Yorkie: the final destination of Hippo signaling

Abstract

The Hippo signaling pathway is a key regulator of growth during animal development, whereas loss of normal Hippo pathway activity is associated with a wide range of cancers. Hippo signaling represses growth by inhibiting the activity of a transcriptional co-activator protein, known as Yorkie in Drosophila and Yap in vertebrates. In the 5 years since the first report linking Yorkie to Hippo signaling, intense interest in this pathway has led to rapid increases in our understanding of the action and regulation of Yorkie/Yap, which we review here. These studies have also emphasized the complexity of Yorkie/Yap regulation, including multiple, distinct mechanisms for repressing its transcriptional activity, and multiple DNA-binding partner proteins that can direct Yorkie to distinct downstream target genes.

Figure I

Linear schematics of Drosophila components of the Hpo pathway

Figure 1. The Hippo signaling pathway

Schematic depictions of the regulatory interactions among genes linked to Hippo signaling. Pointed arrows indicate a positive regulatory connection, blocks indicate an inhibitory regulatory connection. Genes depicted in red can function as tumor suppressors (loss of function mutations can cause overgrowth), genes depicted in green can function as oncogenes (over expression and/or activation can cause overgrowth), genes depicted in black have not been shown to function as tmor suppressors or oncogenes. At the botom, genes depicted in gray encode DNA binding proteins that can partner with Yki/Yap to influence transcription of downstream target genes. Hippo signaling influences growth by influencing the transcription of target genes, but transcriptional targets that are not directly related to growth control have also been identified. A) Depicts genes and regulatory links identified in Drosophila. B) Depicts some of the genes identified in mammals. The Fat regulatory branch is shaded by a grey box to indicate that it is not yet known whether these genes actually influence Hpo signaling in mammals.
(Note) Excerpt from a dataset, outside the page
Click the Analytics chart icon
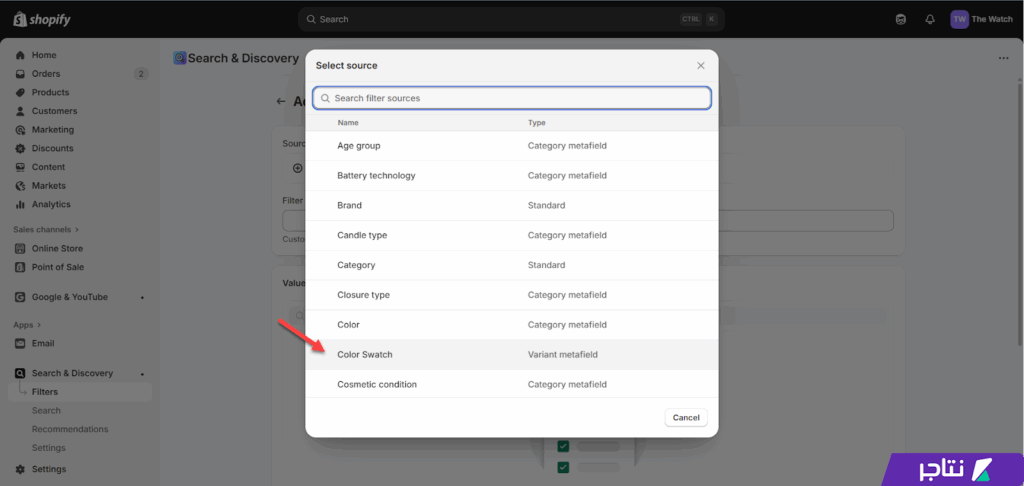The height and width of the screenshot is (486, 1024). [x=20, y=204]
Figure 2. Multiple modes of Yki/Yap regulation

This schematic depicts some of the different ways in which Yki/Yap is known to be regulated within the cell, gray oval represents the nucleus. 1) Yki/Yap can be transcriptionally regulated; increased transcription has been implicated in medulloblastoma. 2) Phosphorylation of Yki/Yap by Warts/Lats (green arrows) creates a 14-3-3 binding site, which promotes cytoplasmic localization of Yki/Yap. Wts activity is regulated by Hpo-dependent phosphorylation (blue arrows). 3) Phosphorylation of Yap by Lats makes it a substrate for CKI phosphorylation, which recruits SCF, leading to Yap ubiquitination and degradation (small yellow boxes). 4) Direct binding of Yki to Wts and Ex can retain Yki in the cytoplasm. 5) Yki/Yap can be exported from the nucleus in a CRM1-dependent fashion. 6) Nuclear Yki/Yap can associate with distinct DNA-binding transcription factors to regulate distinct downstream target genes.